In der Fritz-Box Basisstation steht als Verbindung "WLAN 1Gbit/s" (komisch bei 2.4GHz Wlan... siehe fritz1-geräte.gif), wenn ich das Lan-Kabel abziehe steht nur noch "WLAN 240 Mbit/s" da. Auch unter den Gerätelisten ist zuerkennen das beide Fritzboxen nur per WLAN verbunden sind. (siehe fritz2.geräte.gif)

Wenn ich die Repeater-Funktion ausstelle kann ich den Router als Switch verwenden, habe dann eine Gigabit-Verbindung. Leider kann ich dann nur noch auf die Fritz-Box-Oberfläche der Basisstation zugreifen.
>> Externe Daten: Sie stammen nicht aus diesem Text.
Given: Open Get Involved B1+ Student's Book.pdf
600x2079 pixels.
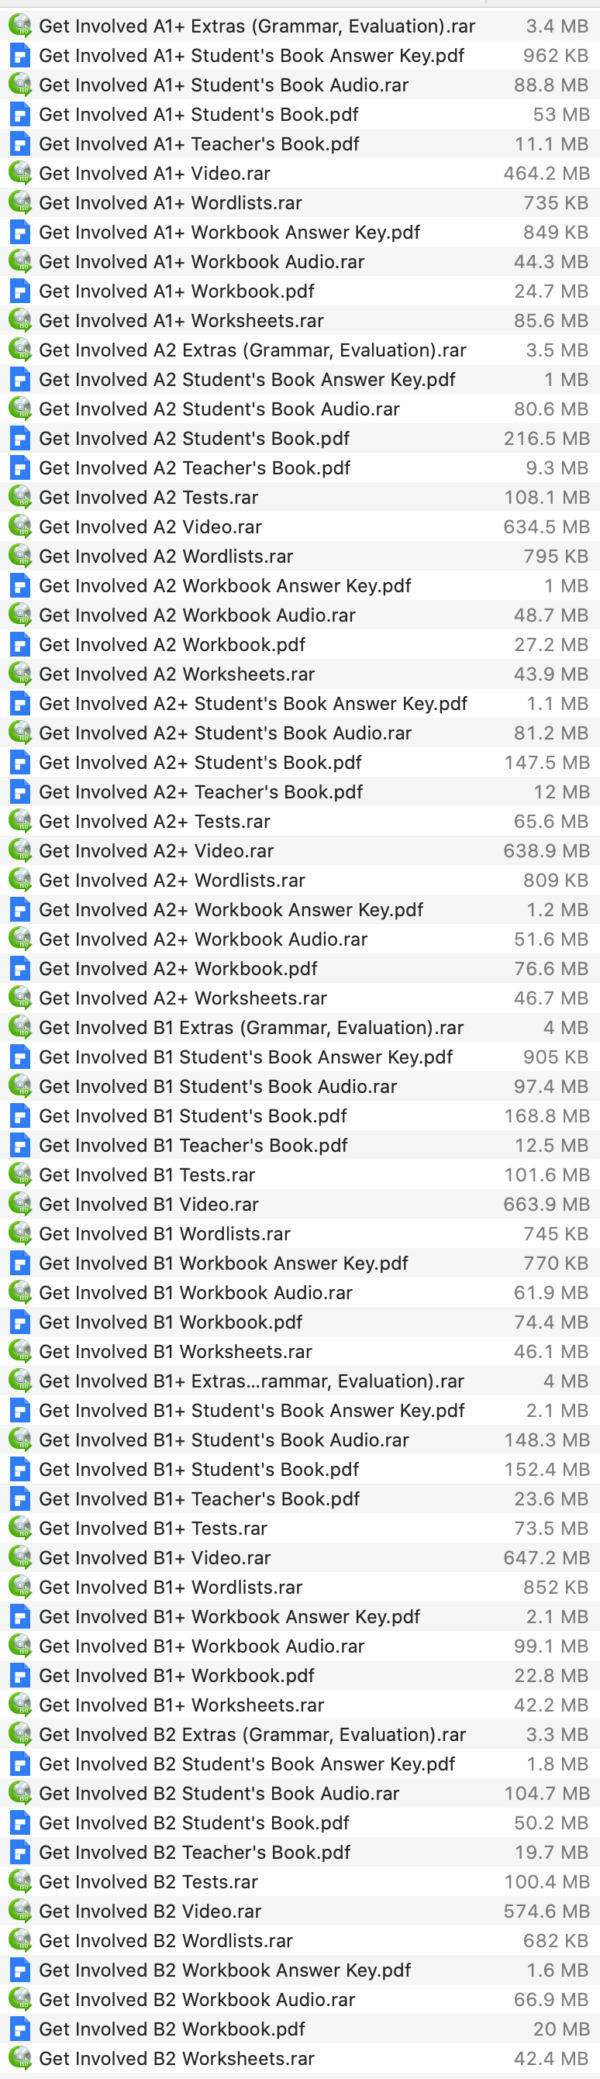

Bei meiner Internetrecherche bin ich darauf gestoßen das es unter FritzOS 5.50 anders einzustellen war. (Siehe repeater_betriebsart.gif) Man konnte den Repeater manuell eine IP zuweißen, Gateway und DNS eintragen. Ich kann bei mir nur eine WLAN-Verbindung auswählen (auch wenn ich weiter nach unten scrolle) (siehe fritz2.jpg)


----------



## Garrysmodzocker (11. Januar 2014)

Ich bin jetzt doch selber draufgekommen - Repeater ist in meinen Fall die falsche Lösung. Der zweite Router muss als Access Point agieren. Also Internetverbindung per LAN1 vom Router abgreifen (Einstellbar in den Internetverbindungseinstellungen), DHCP ausschalten, seperates WLAN einrichten. Alle Clients im Netzwerk bleiben erreichbar da der (Haupt)Router als DHCP arbeitet. Nur die WLAN Netze heißen unterschiedlich, das finde ich aber aber sogar gut. Weiß nicht, ich glaube die könnte man auch identisch benennen die MAC-Adresse der Netze ist ja noch unterschiedlich, finde ich aber weniger sinnvoll.


//kann geclosed werden


----------



## 4clocker (11. Januar 2014)

Ich weiß nicht ob es dir hilft aber ich hab das gleiche mit ner alten Fritz Box 3170 gemacht. Aber selbst im Expertenmenü gab es dafür nich die passenden/alle Einstellungen.

Ich musste dann im Fritz Box Menü im  Firefox Browser unter "Ansicht" auf "Webseiten-Stil" und dort "Kein Stil" anwählen. Erst dadurch wurden alle Einstellungen sichbar


----------